Algunas personas nunca se recuperan completamente, dice Michael Rodricks, director médico de la unidad de cuidados intensivos de Somerset. Y aquellos que lo hacen a menudo deben volver a aprender habilidades básicas como caminar, hablar y tragar.
Hace solo unas semanas, cuando el éxito de las estrategias de distanciamiento social estaba lejos de estar asegurado, varios modelos estimaron que el número de ventiladores en EU, con alrededor de 63 mil dispositivos disponibles, bajaría dramáticamente y trágicamente por debajo de los números necesarios.
En un momento, se estimó que solo la ciudad de Nueva York podría necesitar 40 mil ventiladores. Los fabricantes de automóviles acordaron trabajar con los fabricantes de dispositivos médicos para aumentar de emergencia la producción. Y a medida que surgieron hospitales improvisados en el Central Park de Nueva York y en centros de conferencias y gimnasios en todo el país, se crearon planes para poner a dos pacientes en un solo ventilador a doble capacidad.
Ahora hay buenas noticias: parece que los hospitales de EU necesitarán menos de 17 mil dispositivos para tratar a los pacientes de COVID-19, según un modelo ampliamente utilizado. Nadie sabrá cómo serán los números finales a medida que el virus continúe su marcha por todo el país. Pero hay pocas dudas de que habrá miles de sobrevivientes de ventiladores una vez que termine la pandemia. Y la calidad de sus vidas sigue siendo una pregunta abierta.
Cuando Aguilar, de 55 años, se despertó en cuidados intensivos a fines de marzo, encontró las muñecas atadas al marco de la cama. Eso, luego se enteró, era para evitar que rompiera el tubo que le bajaba por la garganta hasta los pulmones. Estaba conectado a un ventilador mecánico que había estado respirando por ella durante 10 días mientras estaba en coma inducido médicamente.
Una enfermera le quitó lentamente la cinta de la cara y, con un movimiento de muñeca, sacó el tubo. Aguilar había superado la fase más desgarradora de su enfermedad.
Enfermeras y médicos se alinearon en el pasillo fuera de su habitación en el centro médico regional de 361 camas, ubicado a medio camino entre Trenton, Nueva Jersey y la ciudad de Nueva York. Cuando levantó la vista por la ventana de cristal, la comenzaron a animar y cantar. “¡Yay, Diana! ¡Lo hiciste!“, recordó haber escuchado.
“Estaban saltando y aplaudiendo, y todos estaban muy felices”, dijo ella. “No sabía que tenía a toda esta gente esperándome, esperando ver cómo me iría“.

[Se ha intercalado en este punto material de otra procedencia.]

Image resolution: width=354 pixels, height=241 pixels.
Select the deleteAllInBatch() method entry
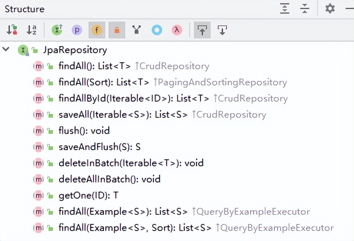click(x=109, y=179)
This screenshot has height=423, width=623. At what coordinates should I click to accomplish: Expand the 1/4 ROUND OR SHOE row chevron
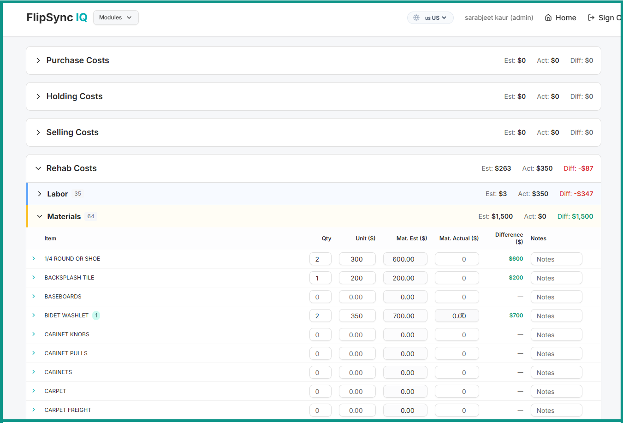(x=34, y=259)
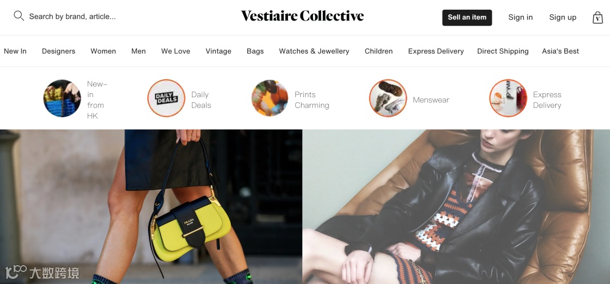The width and height of the screenshot is (610, 284).
Task: Open the Sign in link
Action: pos(520,18)
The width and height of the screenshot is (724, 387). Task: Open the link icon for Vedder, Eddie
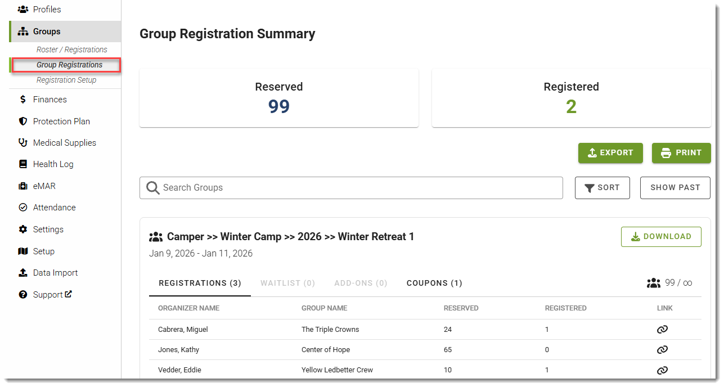pyautogui.click(x=662, y=370)
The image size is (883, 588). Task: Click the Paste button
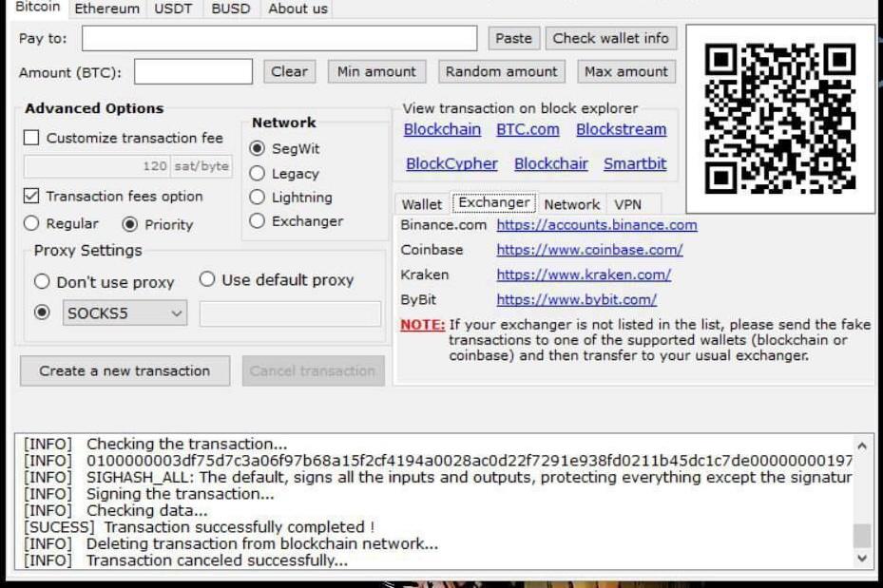(x=514, y=38)
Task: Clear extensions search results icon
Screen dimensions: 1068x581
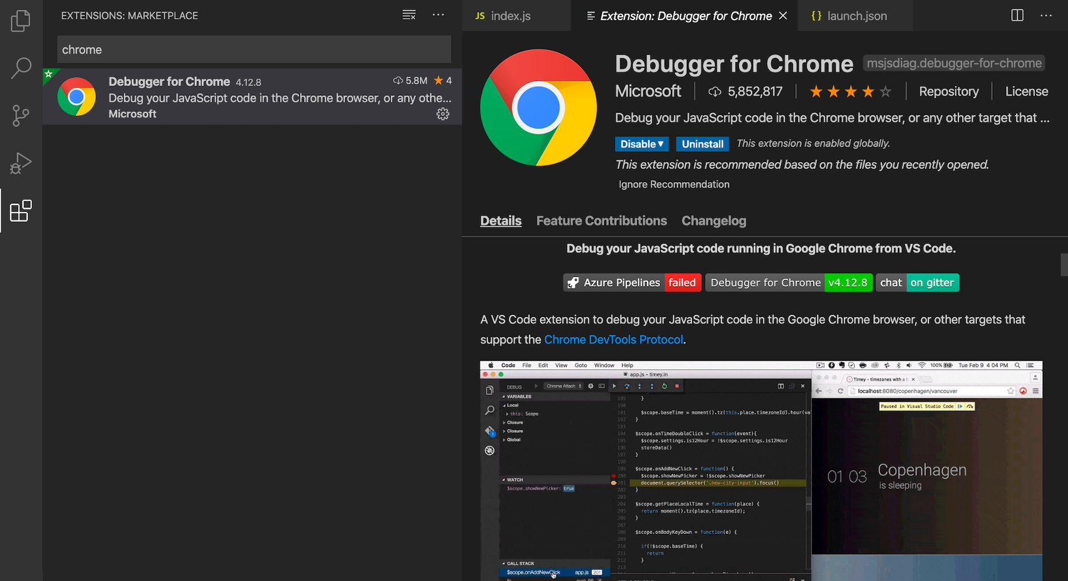Action: tap(408, 15)

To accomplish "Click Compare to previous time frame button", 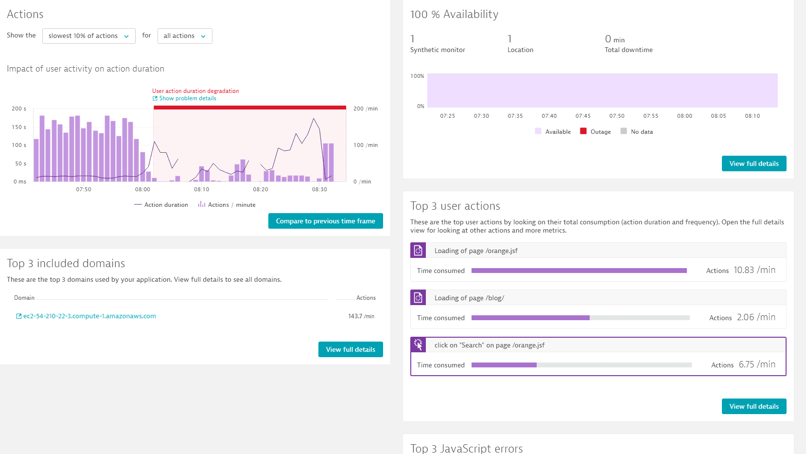I will pyautogui.click(x=326, y=221).

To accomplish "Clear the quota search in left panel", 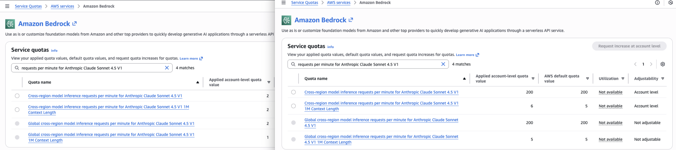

Todavía no había comprendido completamente lo cerca que había estado de la muerte. Los aplausos también se debieron a que muchos de los pacientes con los que compartió la UCI finalmente fallecieron. He aquí por qué: los pulmones son dinámicos y envían oxígeno al torrente sanguíneo en segundos. Si no están funcionando, el daño es rápido. Una persona puede pasar de estar saludable a muerta en menos de seis minutos.
Tampoco sabía que su esposo, Carlos Aguilar, estaba en la habitación de al lado. Cuando Diana estaba sedada mientras la máquina la ayudaba a respirar, Carlos había enfermado con el mismo virus. Unos días antes, había sido ingresado en el hospital. Y horas después de que Diana recuperó la conciencia, Carlos, de 64 años, fue sedado para que los médicos pudieran introducir un tubo por su garganta mientras su respiración empeoraba.